While no permission flag is 100% unhackable, AES encryption makes it exponentially harder for automated tools to tamper with your document. In otherwords, the permissions settings aren’t really enforceable, but if the document is well-encrypted, they cannot be removed.
Side note: Don’t assume your chosen library set handles the ‘boring’ stuff like version numbers. If you are applying modern AES-256 encryption to an older PDF (version <1.7), SetaPDF will automatically upgrade the file version for you, whereas TCPDF might require you to manually ensure the output is set to PDF 1.7 to avoid viewer errors. FPDI spares you the pain since it does not offer AES encryption.
“Honor System” Reality Check
It is crucial to explain to clients that Owner Passwords are an advisory lock, not an unbreakable vault.
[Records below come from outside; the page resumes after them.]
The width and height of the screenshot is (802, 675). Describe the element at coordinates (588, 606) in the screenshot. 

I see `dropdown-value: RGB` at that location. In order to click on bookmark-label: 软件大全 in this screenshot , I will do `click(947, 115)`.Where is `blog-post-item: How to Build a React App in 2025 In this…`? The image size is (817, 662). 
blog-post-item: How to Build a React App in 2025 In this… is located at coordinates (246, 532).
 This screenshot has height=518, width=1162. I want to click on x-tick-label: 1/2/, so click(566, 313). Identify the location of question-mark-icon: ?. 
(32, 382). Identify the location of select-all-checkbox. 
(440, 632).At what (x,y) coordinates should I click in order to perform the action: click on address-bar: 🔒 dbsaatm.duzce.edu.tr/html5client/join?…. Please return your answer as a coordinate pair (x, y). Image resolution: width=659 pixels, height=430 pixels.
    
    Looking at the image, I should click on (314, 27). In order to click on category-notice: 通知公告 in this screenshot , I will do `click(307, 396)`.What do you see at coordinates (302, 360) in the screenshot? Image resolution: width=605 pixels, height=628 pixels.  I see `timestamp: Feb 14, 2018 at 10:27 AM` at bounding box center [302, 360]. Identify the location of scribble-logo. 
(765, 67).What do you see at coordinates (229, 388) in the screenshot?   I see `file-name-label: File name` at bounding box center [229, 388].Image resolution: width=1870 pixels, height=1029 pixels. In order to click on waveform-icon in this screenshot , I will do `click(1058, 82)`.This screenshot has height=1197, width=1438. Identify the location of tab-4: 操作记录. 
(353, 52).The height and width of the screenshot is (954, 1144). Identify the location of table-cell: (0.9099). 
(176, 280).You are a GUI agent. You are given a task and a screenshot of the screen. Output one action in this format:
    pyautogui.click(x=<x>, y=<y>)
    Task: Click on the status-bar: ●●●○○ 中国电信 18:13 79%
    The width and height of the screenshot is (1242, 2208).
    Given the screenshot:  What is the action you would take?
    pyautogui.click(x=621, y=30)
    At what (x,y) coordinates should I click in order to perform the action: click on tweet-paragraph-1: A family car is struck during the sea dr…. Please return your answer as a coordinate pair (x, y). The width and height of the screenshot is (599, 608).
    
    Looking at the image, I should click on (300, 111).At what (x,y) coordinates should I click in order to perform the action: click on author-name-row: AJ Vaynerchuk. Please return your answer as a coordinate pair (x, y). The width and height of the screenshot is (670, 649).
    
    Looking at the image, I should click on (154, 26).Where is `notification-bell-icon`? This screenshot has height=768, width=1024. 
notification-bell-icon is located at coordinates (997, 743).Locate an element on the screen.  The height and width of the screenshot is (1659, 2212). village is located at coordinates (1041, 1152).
Well-behaved PDF viewers (Adobe Acrobat, Chrome, Firefox) will honor the “No Printing” or “No Copying” flags. However, many open-source viewers and “PDF Password Remover” websites simply ignore these metadata flags. If the user can open the file, they technically have the data.
“Setting an owner password is like putting a ‘Please Don’t Touch’ sign on a museum exhibit. Most people will follow the rules, but if someone really wants to touch it, the sign won’t physically stop their hand. For a real ‘Do Not Touch’ policy, you need a glass case—and in the PDF world, that’s a User Password.”
Use permission flags for workflow control, but use a User Password if the data is truly classified. This keeps users out of the file entirely unless they have the password.